Article>

Frances Coulson and Graham McPhie of Moon Beever look at this case and ask how this might affect office holders subject to SAR's in future?
How does the Data Protection Act affect insolvency practitioners?
The Data Protection Act 1998 imposes many obligations upon those who collect, store and process data from which an individual can be identified. Not only are their obligations on the security, use and time period for the data but an individual is entitled to details of the data held relating to him or her. Where does this leave an office holder?
What happened in this case?
Southern Pacific went into Voluntary Liquidation after Lehman Bros opted to close it in 2007. Liquidators were appointed. The company continued to receive data subject access requests, (many surrounding mass PPI claims), the cost of processing which was depleting the funds available for distribution. It can be readily understood why the liquidators would want there to be no depletion in the funds in the estate but how is this to be balanced against the interests and rights of the individual regarding any data held?
The liquidators applied to the court for declarations as to their responsibilities under the Data Protection Act 1998 in their role as liquidators for the company. The Companies Court held that the liquidators were not data controllers within the meaning of s 1(1) of the DPA in respect of the data processed by the company prior to its liquidation and, subject to certain qualifications, the liquidators could dispose of all personal data in respect of which the company was the data controller, so long as the disposal was in a manner which complied with the DPA in other words confidential disposal.
What was interesting about this case?

Short exercise 1> From the article on the Data Protection Act and insolvency practitioners, extract the passage from "Southern Pacific went" up to and including "any data held?".
Short exercise 2>
Answer these questions using the article on the Data Protection Act and insolvency practitioners:
(a) Who opted to close Southern Pacific, and in what year?
(b) What type of liquidation did Southern Pacific go into?
(c) Which court held that the liquidators were not data controllers?
Short exercise 3> Summarize the article on the Data Protection Act and insolvency practitioners in two sentences.

(Excerpt from a dataset)
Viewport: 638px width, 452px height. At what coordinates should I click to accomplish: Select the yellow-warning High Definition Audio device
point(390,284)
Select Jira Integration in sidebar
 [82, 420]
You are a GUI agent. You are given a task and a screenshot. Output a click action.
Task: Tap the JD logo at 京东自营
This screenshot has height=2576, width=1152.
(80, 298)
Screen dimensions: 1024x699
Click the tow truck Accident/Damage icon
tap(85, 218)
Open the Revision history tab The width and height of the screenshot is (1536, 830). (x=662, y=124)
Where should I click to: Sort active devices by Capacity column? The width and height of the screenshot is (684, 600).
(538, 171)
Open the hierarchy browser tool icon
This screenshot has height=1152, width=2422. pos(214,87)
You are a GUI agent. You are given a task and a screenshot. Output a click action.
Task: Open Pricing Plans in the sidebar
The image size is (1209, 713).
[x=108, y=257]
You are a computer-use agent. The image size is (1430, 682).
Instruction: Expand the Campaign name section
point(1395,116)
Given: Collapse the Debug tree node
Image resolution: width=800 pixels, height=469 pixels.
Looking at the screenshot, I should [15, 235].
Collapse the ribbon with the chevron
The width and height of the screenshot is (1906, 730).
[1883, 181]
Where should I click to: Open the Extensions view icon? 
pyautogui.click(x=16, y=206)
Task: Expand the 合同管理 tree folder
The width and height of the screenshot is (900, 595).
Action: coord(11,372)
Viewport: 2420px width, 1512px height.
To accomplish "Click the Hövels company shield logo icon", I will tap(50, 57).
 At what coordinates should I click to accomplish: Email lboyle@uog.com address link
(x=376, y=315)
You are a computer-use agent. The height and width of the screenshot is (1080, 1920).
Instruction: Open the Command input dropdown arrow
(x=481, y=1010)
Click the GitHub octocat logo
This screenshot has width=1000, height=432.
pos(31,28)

Correct result 1>
Southern Pacific went into Voluntary Liquidation after Lehman Bros opted to close it in 2007. Liquidators were appointed. The company continued to receive data subject access requests, (many surrounding mass PPI claims), the cost of processing which was depleting the funds available for distribution. It can be readily understood why the liquidators would want there to be no depletion in the funds in the estate but how is this to be balanced against the interests and rights of the individual regarding any data held?

Correct result 2>
(a) Lehman Bros, in 2007.
(b) Voluntary Liquidation.
(c) The Companies Court.

Correct result 3> The Data Protection Act 1998 places obligations on those who collect, store and process data that can identify an individual, and it entitles individuals to details of the data held about them. In the liquidation of Southern Pacific, where the cost of subject access requests was depleting the funds for distribution, the Companies Court held that the liquidators were not data controllers for data the company processed before liquidation, and that, subject to certain qualifications, they could dispose of that personal data by confidential disposal that complied with the Act.